▶ **RECORDS SUPPLIED**:
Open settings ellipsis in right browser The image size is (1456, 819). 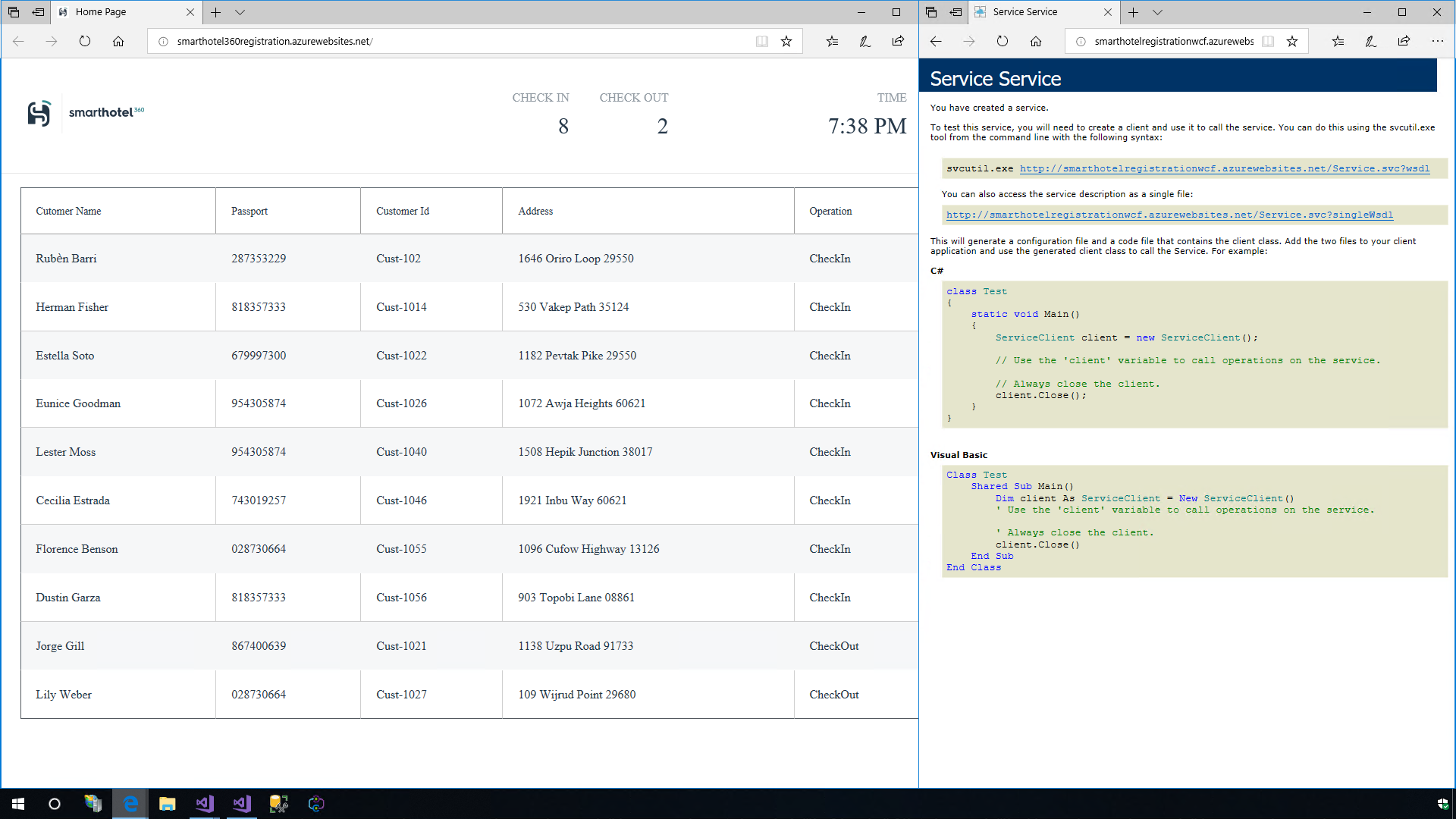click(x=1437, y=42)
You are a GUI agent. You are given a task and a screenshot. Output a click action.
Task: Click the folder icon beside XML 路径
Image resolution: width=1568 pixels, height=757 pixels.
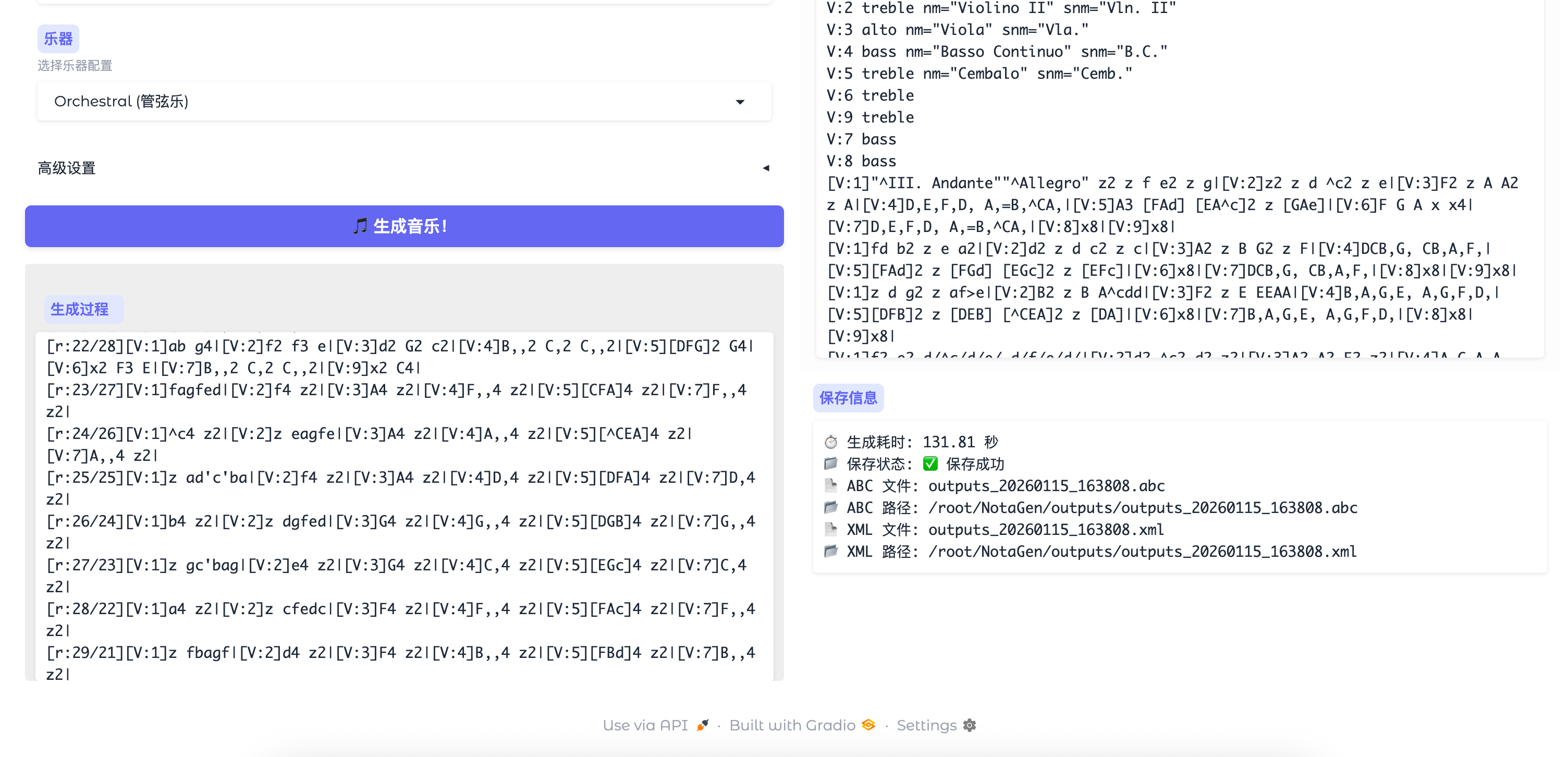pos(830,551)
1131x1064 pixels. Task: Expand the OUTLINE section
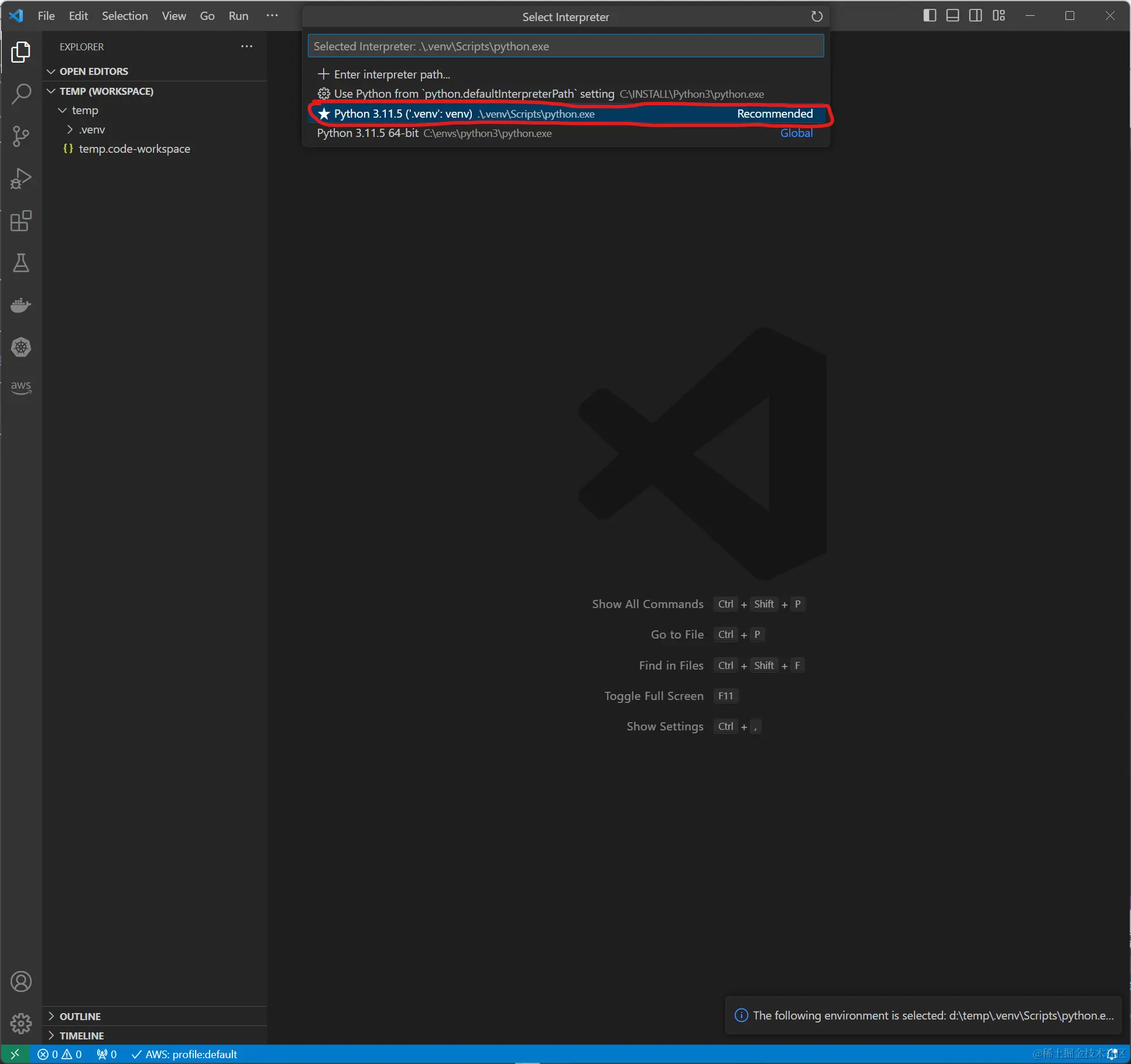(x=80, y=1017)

▶ **EXERCISE PROMPT**: Take the line with "1131x1064 pixels. Task: Expand" as the first line and the last line of the records above as the final one; reproduce exactly the lines between them, both included, without pictures.

▶ **OUTPUT FOR THIS TASK**:
1131x1064 pixels. Task: Expand the OUTLINE section
(x=80, y=1017)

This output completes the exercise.